Pen is, still, mightier
Recently I read an article by Nick Bilton that announced, or at least inclined to, the demise of the pen. “Fare Thee Well, My Pen”, the headline read.
It claimed “the pen is murdered by finger”. It claimed today’s technology driven world rarely gives us an opportunity, or rather rarely necessitates us, to use a pen. It claimed we use fingers on touch screens/keyboards, a proven superior alternative by few, to perform most of the jobs.
In the end, it made me wonder if that really is true. Do I observe this around me? Answer came, may be. After all, I rarely see a pen these days. May be that is for the reasons that Nick Bilton so succinctly puts forth.
Shall we all, then, decree the pen as dead? Shall we, then, assume this old device as obsolete?
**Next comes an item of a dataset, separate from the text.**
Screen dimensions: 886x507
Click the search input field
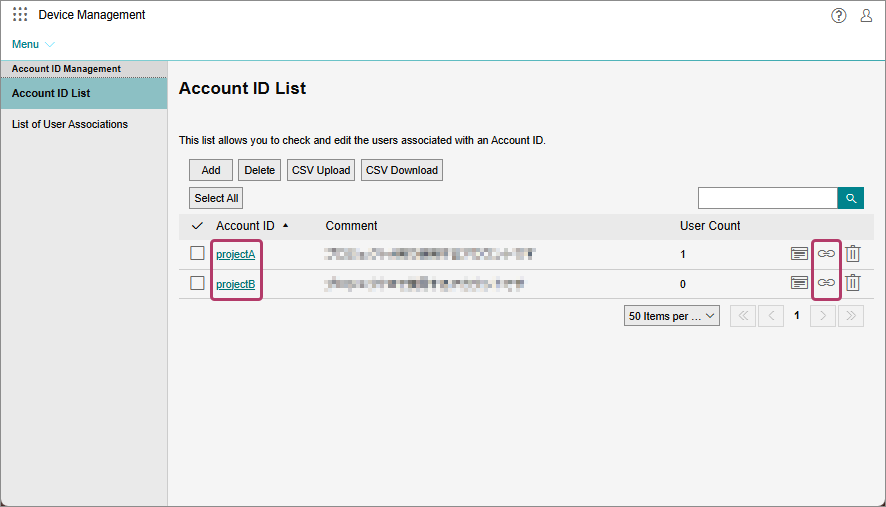click(x=767, y=198)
Well, may be not so soon.
I feel pen will live on; the form, though, might be unlike what is seen today.
Handwritten words reflect writer’s personality
In my list of ‘read-later’ articles lied another post from Matt Gemmell, “Handwriting”. Here’s what Matt has to say about decreased usage of hand-written words (emphasis mine).
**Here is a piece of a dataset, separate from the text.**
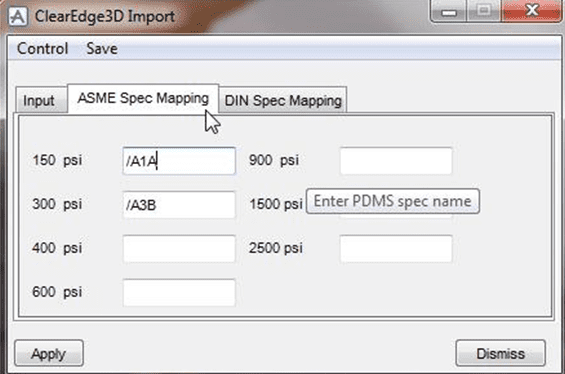565x374 pixels.
Task: Click the window title text ClearEdge3D Import
Action: [105, 17]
We’ve lost something. Our instantly-delivered, electronically rendered thoughts are clean and readable, but if we’re honest, they also inhabit a sort of uncanny valley. There’s a degree of removal between the work and the author. Perfect letterforms, lined up algorithmically, standing like an eerie, emotionless army of sinister mannequins.
I really could not have put the thoughts any better. Unnecessary to say then, I completely agree with Matt.
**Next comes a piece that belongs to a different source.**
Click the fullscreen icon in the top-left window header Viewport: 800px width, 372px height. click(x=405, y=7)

Words penned on a piece of paper, by hand, have a personality of their own. Usually it is the reflection of the writer’s personality, even his current state of mind.
Words strung together via key-presses, on the other hand, all look the same. Does not matter, then, if they were carefully studded by a gleeful lover or were hurriedly spread across by a tear-ridden son. They all look exactly the same.
A Passing phase
Intermittent solution technologists have, currently, is fonts. Every user is supposed to select a font while putting words through. Designers try to design fonts that look pleasant, have different strokes, and heights, and distribution of weight in characters. What we are supposed to believe is we select fonts based on who we are. What we are supposed to believe is we impart personality to what we write when we select fonts.
We are fooled, I believe.
I believe this is just a passing phase when fonts represent what designers want them to. Designers, hence, craft fonts that make words look the best. Least thought is given to make them look authentically personal.
I believe the day is not far when technology will allow every person to trace his own font in simplest of manner. That day the words from different people would not be the same. That day even the words digitally rendered would exhibit authenticness, a uniqueness. That day the reader will infer the mood of the writer from his email.
Pen, in its current form, may not be saved then (and that battle is already lost, I believe). But the individuality and the personality will prevail in the words penned via its remodelled form too.
Only then, will this beloved ink-filled canister rest in peace!